UBS, the international investment bank, has once again raised its target point for the S&P 500 index. The institution now expects the index to close at 5,900 points this year, up from last week's 5,505 points. The institution has also set a bullish target of up to 6,500 points by the end of this year, indicating a potential 18% upside for the bull market.

It is worth noting that UBS initially set the year-end target for the S&P 500 index at only 4,850 points. But with the global AI boom driving the index to constantly break records, UBS has raised the target for the S&P 500 index four times this year: to 5,150 points, 5,400 points, 5,600 points in January, February, and May respectively, and now 5,900 points.
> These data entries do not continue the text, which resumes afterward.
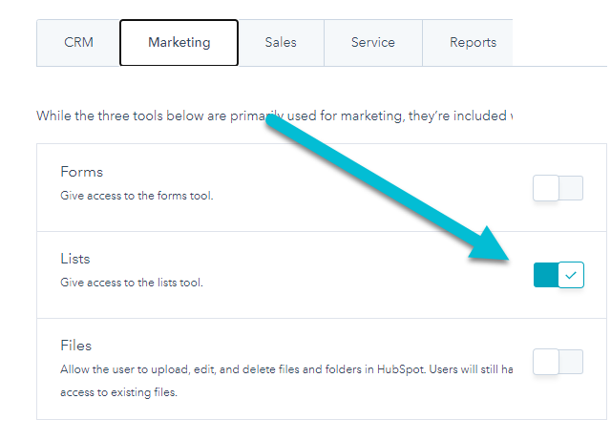Screen dimensions: 611x441
Task: Turn on the Files access toggle
Action: point(558,362)
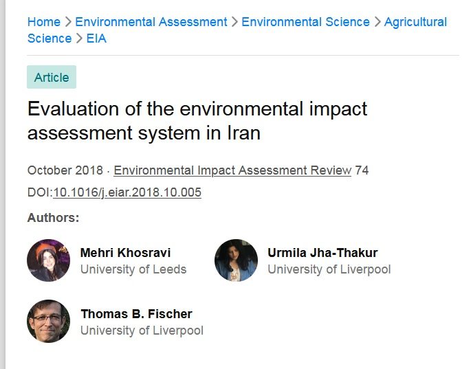Click the Article type badge
This screenshot has height=369, width=471.
(52, 77)
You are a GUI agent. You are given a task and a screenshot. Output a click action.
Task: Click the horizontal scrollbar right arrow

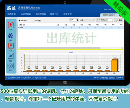click(123, 48)
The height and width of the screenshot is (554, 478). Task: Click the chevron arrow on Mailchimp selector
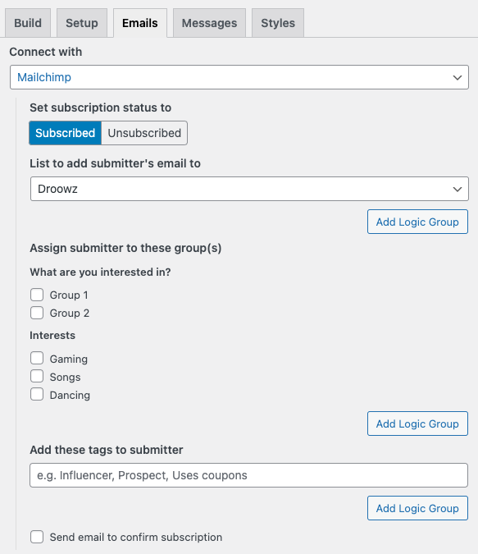[458, 77]
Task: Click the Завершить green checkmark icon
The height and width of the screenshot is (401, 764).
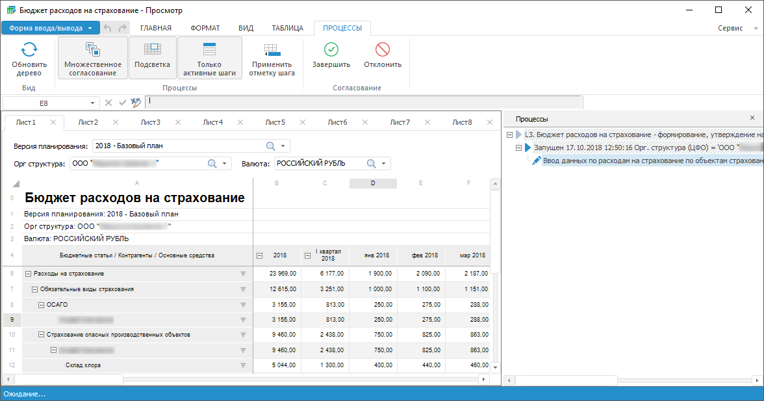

UBS' American stock market investment strategy team stated in its latest report: "We believe that the background of the US stock market remains favorable due to the steady and expanding profit growth, slowing inflation, and Fed's shift towards interest rate cuts. In addition, under the AI boom, global enterprises have significantly increased their investments in AI infrastructure and application levels, thereby continuing to drive market cap growth for the seven technology giants."
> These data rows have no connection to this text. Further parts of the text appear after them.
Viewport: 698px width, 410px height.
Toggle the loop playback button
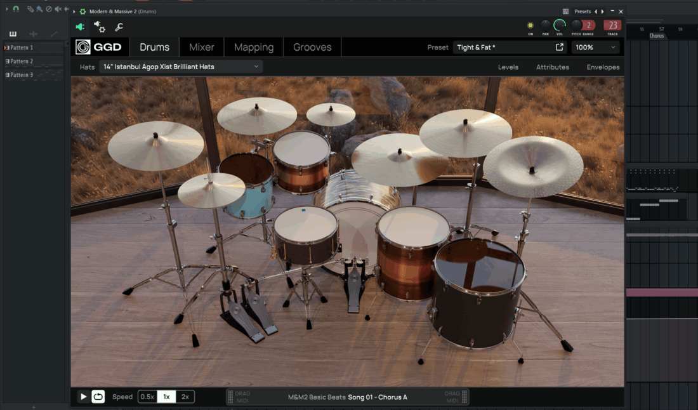tap(98, 397)
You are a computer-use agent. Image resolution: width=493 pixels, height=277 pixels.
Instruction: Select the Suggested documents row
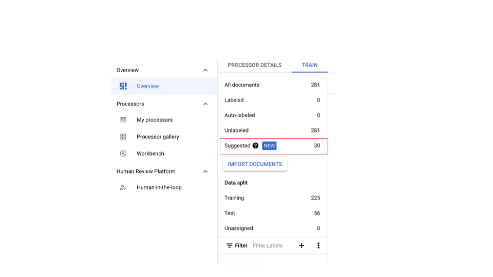coord(273,146)
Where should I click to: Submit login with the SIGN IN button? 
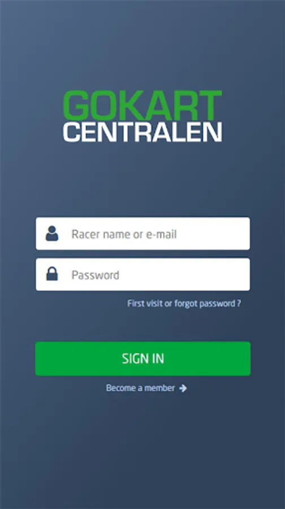click(143, 359)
The UBS strategy team emphasized that the upcoming second-quarter earnings of the seven technology giants are crucial to the S&P 500 index, and the institution is bullish on the revenue effects brought by the AI boom, which will continue to drive unexpected growth for Nvidia and the other seven tech giants, thereby driving the S&P 500 index to new highs. The report mentioned that the impact of AI technology on enterprise productivity and profit growth is much greater than expected by investors.

The well-known Wall Street investment firm Wedbush recently stated that Microsoft, Google, Amazon, and Meta and other technology giants are expected to achieve strong second-quarter performance. The company's report released recently states: "In short, our research on global technology companies shows that the deployment of cloud computing and the spending on enterprise AI far exceed Wall Street's expectations, which is a good sign for the tech giants." "We believe that second-quarter earnings will be a key positive catalyst for technology stocks, and we expect US technology stocks to rise by about 15% for the rest of the year after a strong 24% increase in the first half of this year. The broader growth story of AI technology now occupies the center of the stage."